I’d been looking forward to Heaven’s War, Micah Harris’s and Michael Gaydos’s story about a spiritual battle between Aleistair Crowley and the Inklings. The actual comic turns out a bit dry and talky. It’s pretty clearly heavily inspired by Moore and Campbell’s From Hell, but Harris lets his narrative sections just drag.

Midnight Mover is a crime drama with strong sexual elements (still the equivalent of an R rating, though — tits get shown, and people having sex, but no actual visible penetration or showing of below-the-belt naughty bits), since the plot revolves around the sex trade and porn movies. The plot works as a story, though the ending is odd and abrupt. The art is clean and attractive. Yet I couldn’t get excited about this comic. (Also, the editing seems to be non-existent. Not only the usual “you’re” instead of “your”, but “formerly” instead of “formally”.)

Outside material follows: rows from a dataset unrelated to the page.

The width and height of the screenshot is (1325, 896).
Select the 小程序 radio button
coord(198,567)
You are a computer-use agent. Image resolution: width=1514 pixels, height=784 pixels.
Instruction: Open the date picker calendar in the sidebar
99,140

I’ve read about halfway through the first volume of Shaman King, yet another imported manga title. I haven’t been liking most of the recent crop of imported manga (but then, I’m not really the target audience), but this one’s not bad. Yeah, some of the usual tedious manga tropes show up (the protagonist’s sidekick seems just too easily amazed, and emotes at 11), but the premise is clever, and the pages put together a bit better than is typical for manga. But now I’ve got a distracting fragmentary parody of “Oh, Better Far to Live and Die” running through my head.